[TASK REQUIREMENTS] Rewrite the lines starting at "1120x1091 pixels." and ending at "in the card", replacing "label" with "heading" and leaving everything else unchanged.

[DATASET ROWS]
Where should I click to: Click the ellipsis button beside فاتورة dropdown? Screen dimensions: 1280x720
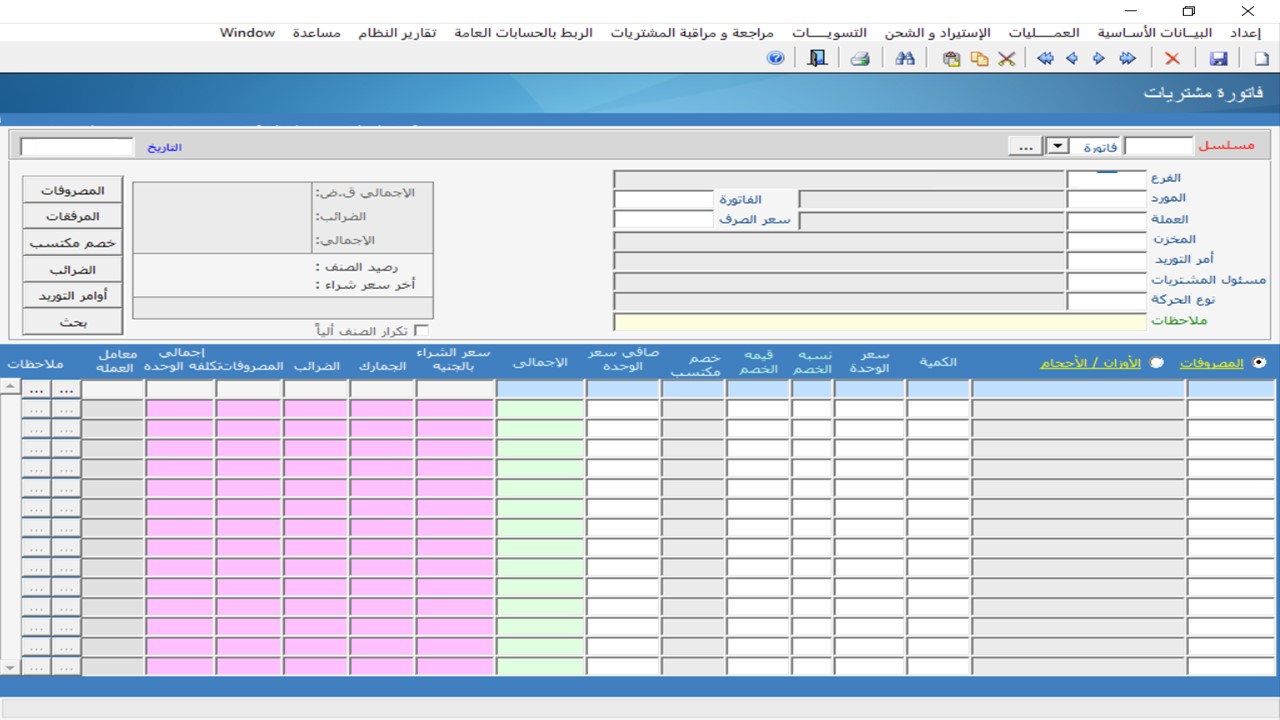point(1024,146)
---
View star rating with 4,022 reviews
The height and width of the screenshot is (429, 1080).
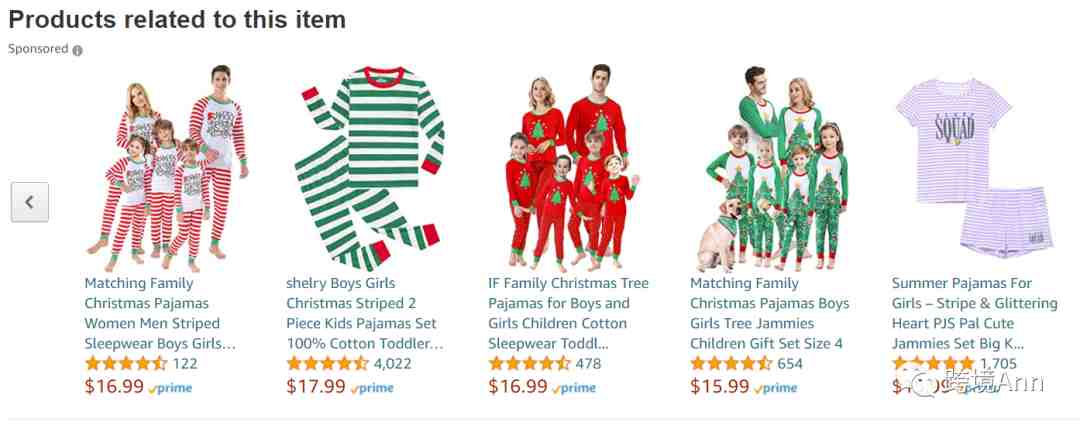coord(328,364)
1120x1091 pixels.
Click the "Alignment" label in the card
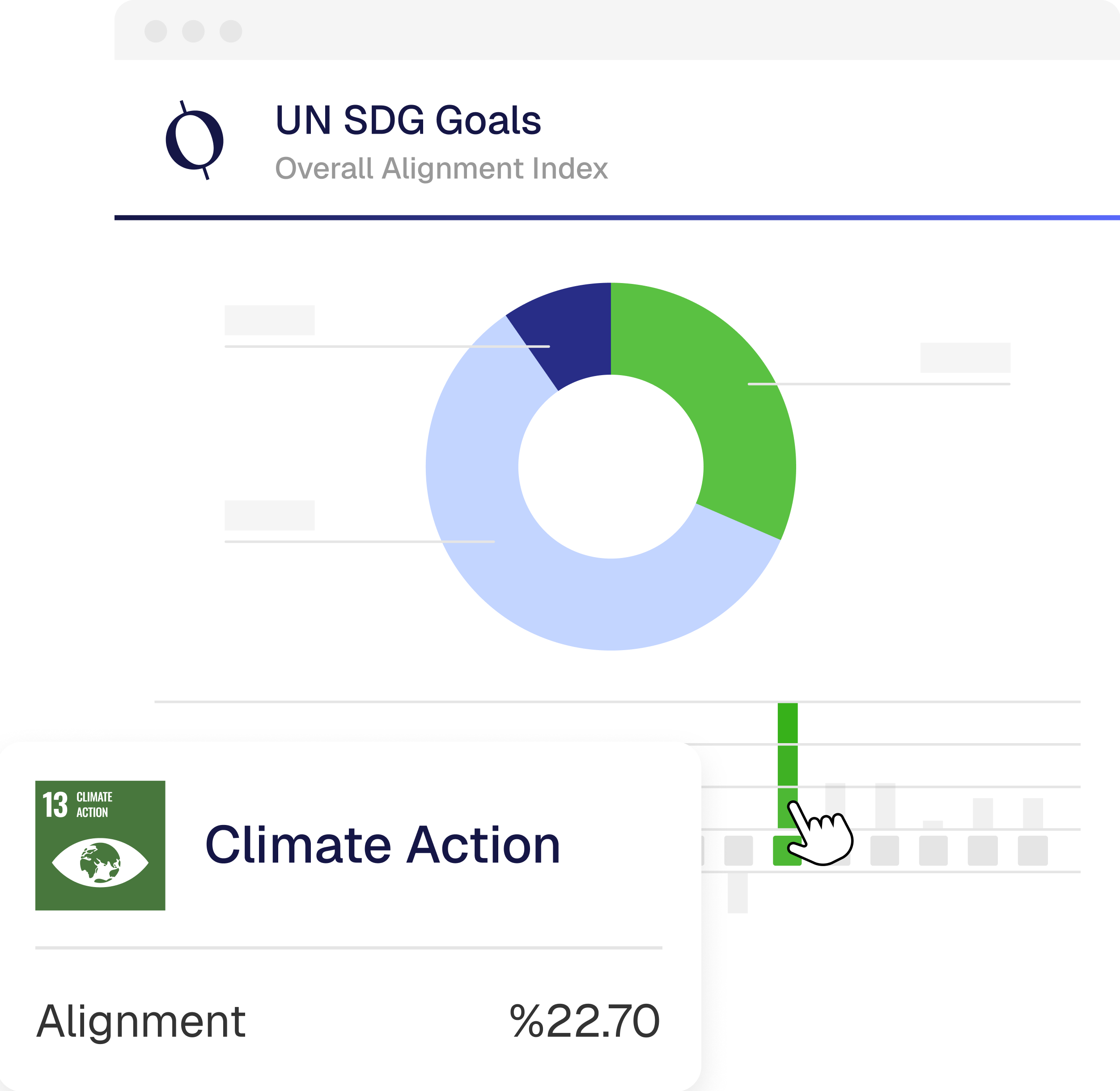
---
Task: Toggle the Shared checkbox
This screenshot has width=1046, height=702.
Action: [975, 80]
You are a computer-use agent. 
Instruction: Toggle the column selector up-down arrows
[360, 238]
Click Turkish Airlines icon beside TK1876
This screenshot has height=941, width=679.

[EXPECTED ANSWER]
1120x1091 pixels.
Click the "Alignment" heading in the card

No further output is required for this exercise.